La mesure provisionnelle sollicitée doit dès lors être refusée.
7. La décision sur les frais des mesures provisionnelles est renvoyée à la décision finale
(art. 104 al. 3 CPC).
Par ces motifs,
Prononce
Il est pris acte de l'accord de la société Y _________ SA au retrait de luminaires
litigieux et des photographies y relatives de ses points de vente et de son site
internet, jusqu'à droit connu sur le sort de la procédure au fond.
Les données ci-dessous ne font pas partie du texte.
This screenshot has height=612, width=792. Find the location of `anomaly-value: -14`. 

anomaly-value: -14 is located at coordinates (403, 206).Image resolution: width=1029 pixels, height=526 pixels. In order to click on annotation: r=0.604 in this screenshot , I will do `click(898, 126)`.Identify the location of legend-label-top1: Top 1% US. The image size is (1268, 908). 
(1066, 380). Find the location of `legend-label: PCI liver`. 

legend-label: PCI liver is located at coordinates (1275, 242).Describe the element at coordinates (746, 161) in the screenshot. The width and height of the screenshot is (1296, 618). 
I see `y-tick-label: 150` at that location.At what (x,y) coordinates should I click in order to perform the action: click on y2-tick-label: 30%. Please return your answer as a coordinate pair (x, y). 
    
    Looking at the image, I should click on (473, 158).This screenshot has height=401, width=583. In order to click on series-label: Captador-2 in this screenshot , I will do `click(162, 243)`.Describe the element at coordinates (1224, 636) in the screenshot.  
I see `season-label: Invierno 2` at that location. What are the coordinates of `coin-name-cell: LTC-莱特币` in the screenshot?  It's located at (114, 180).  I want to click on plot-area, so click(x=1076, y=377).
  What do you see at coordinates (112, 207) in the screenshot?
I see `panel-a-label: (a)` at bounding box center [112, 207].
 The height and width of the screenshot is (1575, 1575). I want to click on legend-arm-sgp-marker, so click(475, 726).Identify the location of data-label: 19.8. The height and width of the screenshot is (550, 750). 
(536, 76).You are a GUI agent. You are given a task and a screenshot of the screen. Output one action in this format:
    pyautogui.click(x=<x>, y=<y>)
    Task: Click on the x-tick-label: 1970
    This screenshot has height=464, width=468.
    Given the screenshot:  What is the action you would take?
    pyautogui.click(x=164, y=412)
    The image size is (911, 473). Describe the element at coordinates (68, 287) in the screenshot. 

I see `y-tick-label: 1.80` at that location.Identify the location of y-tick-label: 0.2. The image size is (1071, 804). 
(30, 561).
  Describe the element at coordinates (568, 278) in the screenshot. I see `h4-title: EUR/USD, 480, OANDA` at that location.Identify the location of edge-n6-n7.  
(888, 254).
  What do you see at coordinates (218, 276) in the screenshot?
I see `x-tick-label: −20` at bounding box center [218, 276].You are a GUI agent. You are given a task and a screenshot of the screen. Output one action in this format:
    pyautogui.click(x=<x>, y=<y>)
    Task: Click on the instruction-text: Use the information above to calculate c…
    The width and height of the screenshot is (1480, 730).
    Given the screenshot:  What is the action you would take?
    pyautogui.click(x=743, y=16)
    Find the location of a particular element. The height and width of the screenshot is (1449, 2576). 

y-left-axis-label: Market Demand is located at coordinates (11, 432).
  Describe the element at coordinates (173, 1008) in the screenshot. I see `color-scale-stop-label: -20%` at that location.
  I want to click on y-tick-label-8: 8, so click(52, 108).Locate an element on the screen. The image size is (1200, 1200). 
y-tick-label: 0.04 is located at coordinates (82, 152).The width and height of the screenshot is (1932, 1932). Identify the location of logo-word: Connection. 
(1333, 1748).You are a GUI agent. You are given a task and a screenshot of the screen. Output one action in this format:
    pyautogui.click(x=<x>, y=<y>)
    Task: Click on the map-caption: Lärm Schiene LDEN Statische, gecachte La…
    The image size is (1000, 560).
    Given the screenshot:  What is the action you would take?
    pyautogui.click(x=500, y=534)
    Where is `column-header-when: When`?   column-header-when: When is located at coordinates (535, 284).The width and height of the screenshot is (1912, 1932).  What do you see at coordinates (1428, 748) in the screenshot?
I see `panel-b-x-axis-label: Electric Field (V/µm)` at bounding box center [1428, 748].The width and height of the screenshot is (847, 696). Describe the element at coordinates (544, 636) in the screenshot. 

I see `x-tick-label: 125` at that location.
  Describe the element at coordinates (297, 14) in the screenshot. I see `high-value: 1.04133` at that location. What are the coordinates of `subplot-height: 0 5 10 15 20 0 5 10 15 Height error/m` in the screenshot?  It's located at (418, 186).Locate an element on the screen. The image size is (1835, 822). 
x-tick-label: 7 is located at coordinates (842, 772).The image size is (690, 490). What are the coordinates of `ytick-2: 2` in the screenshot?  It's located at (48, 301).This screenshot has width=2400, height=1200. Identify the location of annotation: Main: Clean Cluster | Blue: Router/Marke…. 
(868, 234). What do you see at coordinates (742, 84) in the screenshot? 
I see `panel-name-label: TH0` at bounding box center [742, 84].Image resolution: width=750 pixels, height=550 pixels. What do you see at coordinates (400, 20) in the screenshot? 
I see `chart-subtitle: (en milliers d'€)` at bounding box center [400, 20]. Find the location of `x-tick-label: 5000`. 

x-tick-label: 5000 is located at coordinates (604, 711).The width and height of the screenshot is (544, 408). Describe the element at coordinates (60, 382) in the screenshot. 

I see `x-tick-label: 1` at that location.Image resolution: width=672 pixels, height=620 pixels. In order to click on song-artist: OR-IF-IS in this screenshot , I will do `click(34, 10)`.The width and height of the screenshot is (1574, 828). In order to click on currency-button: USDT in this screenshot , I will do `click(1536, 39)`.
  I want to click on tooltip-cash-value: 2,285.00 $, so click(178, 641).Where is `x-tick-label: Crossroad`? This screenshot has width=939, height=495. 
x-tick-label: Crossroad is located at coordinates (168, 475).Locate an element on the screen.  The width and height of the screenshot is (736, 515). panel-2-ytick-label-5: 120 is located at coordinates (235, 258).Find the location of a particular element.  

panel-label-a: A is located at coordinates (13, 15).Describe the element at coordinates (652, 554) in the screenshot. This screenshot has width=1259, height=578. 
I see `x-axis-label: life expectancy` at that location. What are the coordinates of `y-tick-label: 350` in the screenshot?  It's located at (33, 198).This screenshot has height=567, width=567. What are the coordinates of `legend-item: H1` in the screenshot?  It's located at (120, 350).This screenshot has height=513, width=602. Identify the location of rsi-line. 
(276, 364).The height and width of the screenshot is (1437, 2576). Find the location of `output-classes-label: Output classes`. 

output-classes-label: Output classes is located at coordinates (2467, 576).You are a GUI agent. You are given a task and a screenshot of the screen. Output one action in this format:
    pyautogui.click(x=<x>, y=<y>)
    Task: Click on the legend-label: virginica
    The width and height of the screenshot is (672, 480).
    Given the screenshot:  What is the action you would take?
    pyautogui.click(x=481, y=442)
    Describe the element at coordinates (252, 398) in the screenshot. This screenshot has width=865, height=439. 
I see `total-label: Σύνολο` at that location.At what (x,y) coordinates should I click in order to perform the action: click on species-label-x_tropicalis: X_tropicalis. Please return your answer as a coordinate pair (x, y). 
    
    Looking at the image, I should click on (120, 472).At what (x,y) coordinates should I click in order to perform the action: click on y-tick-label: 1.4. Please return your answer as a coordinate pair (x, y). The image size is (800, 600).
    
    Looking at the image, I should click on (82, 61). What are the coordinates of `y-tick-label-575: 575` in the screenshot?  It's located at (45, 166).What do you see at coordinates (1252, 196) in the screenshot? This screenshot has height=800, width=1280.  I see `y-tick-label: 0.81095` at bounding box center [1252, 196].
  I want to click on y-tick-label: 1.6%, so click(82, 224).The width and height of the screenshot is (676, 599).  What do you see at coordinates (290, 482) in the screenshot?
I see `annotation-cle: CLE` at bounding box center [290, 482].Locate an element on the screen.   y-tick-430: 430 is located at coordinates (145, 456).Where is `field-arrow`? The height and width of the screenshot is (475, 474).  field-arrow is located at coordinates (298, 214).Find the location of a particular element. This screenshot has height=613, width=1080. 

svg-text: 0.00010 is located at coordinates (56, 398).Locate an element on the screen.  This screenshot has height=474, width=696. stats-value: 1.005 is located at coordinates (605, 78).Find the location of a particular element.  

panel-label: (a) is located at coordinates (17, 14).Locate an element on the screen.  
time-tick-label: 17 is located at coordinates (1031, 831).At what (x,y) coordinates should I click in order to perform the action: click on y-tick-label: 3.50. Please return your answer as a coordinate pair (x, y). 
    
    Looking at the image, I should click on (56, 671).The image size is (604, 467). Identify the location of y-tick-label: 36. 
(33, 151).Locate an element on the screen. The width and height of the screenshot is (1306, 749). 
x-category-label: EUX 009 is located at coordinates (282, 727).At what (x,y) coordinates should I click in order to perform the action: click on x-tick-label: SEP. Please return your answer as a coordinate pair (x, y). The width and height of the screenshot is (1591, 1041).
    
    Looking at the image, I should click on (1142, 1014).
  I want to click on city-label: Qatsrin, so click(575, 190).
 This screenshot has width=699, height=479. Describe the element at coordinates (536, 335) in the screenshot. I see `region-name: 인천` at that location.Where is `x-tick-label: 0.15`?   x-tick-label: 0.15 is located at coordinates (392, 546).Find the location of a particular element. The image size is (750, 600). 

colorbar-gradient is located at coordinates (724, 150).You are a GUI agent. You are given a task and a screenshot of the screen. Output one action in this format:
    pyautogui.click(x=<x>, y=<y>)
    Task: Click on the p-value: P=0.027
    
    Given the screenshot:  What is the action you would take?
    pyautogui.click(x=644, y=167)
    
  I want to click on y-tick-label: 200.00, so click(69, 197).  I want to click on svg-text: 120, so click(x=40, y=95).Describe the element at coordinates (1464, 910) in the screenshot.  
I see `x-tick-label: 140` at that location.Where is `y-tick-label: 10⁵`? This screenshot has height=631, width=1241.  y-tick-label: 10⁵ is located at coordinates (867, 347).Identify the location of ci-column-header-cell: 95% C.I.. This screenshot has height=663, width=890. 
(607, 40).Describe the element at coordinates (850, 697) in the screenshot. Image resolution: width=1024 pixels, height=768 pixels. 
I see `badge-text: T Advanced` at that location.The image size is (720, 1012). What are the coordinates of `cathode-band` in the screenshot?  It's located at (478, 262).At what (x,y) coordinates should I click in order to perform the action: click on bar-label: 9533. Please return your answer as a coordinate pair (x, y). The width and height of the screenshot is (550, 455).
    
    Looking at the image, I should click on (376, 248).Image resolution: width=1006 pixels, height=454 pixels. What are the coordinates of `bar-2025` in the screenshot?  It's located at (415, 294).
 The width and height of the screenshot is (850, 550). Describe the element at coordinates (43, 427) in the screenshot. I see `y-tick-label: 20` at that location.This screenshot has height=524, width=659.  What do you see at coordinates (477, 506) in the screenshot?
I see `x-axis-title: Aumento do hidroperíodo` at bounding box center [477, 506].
Interdiction immédiate est faite à la société Y _________ SA d'offrir, de fournir, de
mettre dans le commerce et/ou de vendre sous quelque forme que ce soit toute
copie d'un luminaire créé par Messieurs A _________ et B _________, en
particulier les luminaires représentés sous pièces no 8 à 11, et d'utiliser les
photographies des luminaires créés par X _________ SA, notamment les luminaires
représentés sous pièces no 8 et 9, dans toute communication commerciale, jusqu'à
droit connu sur le sort de la cause au fond. Cette injonction est assortie de la
menace prévue par l'article 292 CP, dont la teneur est la suivante : Celui qui ne se
sera pas conformé à une décision à lui signifiée, sous la menace de la peine prévue
au présent article, par une autorité ou un fonctionnaire compétents, sera puni d'une
amende.
Ordre est donné à la société Y _________ SA – dans la mesure où elle ne l'aurait
pas déjà intégralement fait - de retirer de toute vitrine, présentoir ou étalage, dans
les quarante-huit heures dès la notification de l'ordonnance, toute copie d'un
luminaire créé par Messieurs A _________ et B _________, en particulier les
luminaires représentés sous pièces no 8 à 11, ainsi que de supprimer du site internet
exploité par elle xxx les photographies des luminaires créés par X _________ SA,
notamment les luminaires représentés sous pièces no 8 et 9. Cette injonction est
également assortie de la menace de la peine d'amende prévue par l'article 292 CP
en cas d'insoumission à une décision de l'autorité.
Pour le surplus requête de mesures provisionnelles est rejetée.
La décision sur les frais est renvoyée à fin de cause.